During the interlude, Rey repaired his southern defenses and thoroughly sealed off the breach with a new wall. He also shipped in fresh troops and supplies through the leaky British naval blockade and sent his sick and wounded soldiers back to France. Rey awaited a return of the Allies with 3,000 infantry and 60 cannon. After defeating the French in the Pyrenees, Graham rearmed his siege batteries, which now numbered 63 heavy guns. On 26 August the bombardment began again and lasted for five days. The Allied artillery knocked out gun after gun and inflicted serious losses among the defenders. The bombardment blasted a 300-yard wide gap in the wall at the southeast corner of the city, plus a second breach farther north. Faced with the loss of most of his cannon, Rey armed each of his 2,500 surviving soldiers with three muskets and grenades. Several defensive mines were placed and rubble cleared from the breaches.

The final assault began at 10:55 am on 31 August when James Leith's 5th Division rushed the main breach from the south while Thomas Bradford's Portuguese brigade stormed the smaller one from the east. After running the gauntlet of mines and small-arms fire, both columns reached the tops of their respective breaches and came under murderous fire. After enduring the one-sided slaughter for nearly 30 minutes, both columns retreated to the base of the wall where the troops hugged the ground to escape the intense fire. In this emergency, Graham ordered his siege guns to fire over the heads of the surviving attackers. This expedient saved the day for the Allies, as the fire ripped apart the inner defenses, inflicting heavy losses on the French. As some of the 5th Division managed to make progress, an accident set off a store of bombs, killing 60 Frenchmen and injuring many more.
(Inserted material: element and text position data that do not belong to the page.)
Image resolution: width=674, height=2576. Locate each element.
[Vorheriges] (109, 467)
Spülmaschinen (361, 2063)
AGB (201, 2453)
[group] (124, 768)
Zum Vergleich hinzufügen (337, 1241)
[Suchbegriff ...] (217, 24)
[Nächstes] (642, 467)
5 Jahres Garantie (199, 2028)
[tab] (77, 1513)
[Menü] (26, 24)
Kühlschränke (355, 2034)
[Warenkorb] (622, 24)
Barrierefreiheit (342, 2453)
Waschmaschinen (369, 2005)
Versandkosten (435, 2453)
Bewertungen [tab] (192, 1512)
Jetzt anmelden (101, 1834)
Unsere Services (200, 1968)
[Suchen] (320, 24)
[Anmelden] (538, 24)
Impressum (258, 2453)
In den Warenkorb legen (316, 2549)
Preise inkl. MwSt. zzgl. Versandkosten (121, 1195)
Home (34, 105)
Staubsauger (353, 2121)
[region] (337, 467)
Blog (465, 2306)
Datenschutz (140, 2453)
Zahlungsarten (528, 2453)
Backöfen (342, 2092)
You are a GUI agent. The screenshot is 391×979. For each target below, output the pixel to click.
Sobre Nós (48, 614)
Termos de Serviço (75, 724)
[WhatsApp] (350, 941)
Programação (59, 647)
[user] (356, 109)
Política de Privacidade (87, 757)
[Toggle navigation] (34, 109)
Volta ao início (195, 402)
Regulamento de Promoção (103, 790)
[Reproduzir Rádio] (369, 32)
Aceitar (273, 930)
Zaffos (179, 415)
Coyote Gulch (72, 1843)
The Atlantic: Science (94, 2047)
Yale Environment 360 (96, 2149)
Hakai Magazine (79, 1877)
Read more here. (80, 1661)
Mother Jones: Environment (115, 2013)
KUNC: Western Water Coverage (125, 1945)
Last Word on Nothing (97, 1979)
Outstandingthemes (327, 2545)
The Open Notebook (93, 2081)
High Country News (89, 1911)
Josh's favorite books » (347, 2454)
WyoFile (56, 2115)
Leith's men pushed along the walls toward the lesser breach where they assisted the Portuguese in breaking through. Still undefeated, Rey led his men in a house-to-house battle that finally ended when he and his remaining 1,300 troops took refuge in the La Mota Castle. Meanwhile, the Allied troops went berserk and sacked the city for three days in which the place was virtually destroyed. Ensconced in his hilltop castle, Rey held out against a 60-gun bombardment until 8 September when he finally ran up the white flag. Before being forced to surrender the survivors of his garrison, his soldiers inflicted over 5,000 casualties on their enemies, including Leith who was wounded.

As a reward for his meritorious services, Emperor Napoleon I of France promoted Rey to general of division in November 1813 even though he was a prisoner of war. Historians differ when describing Rey's 1814 service. David G. Chandler writes that he remained in British custody until May 1814. Digby Smith places a General Rey in command of a brigade in Eloi Charlemagne Taupin's division at the battles of Orthez and Toulouse in early 1814, but this was most likely his brother Jean-Pierre-Antoine Rey.

During the Hundred Days Rey rallied to Napoleon and was given command of the fortress of Valenciennes. He sustained a siege by 9,000 Dutch-Belgian troops from 30 June until surrendering on 12 August. After the restoration of the monarchy, he fell out of favor until 1830, when he received a three-year appointment to a royal commission. His military service is honored on Column 37 of the Arc de Triomphe in Paris, with the inscription EEL REY.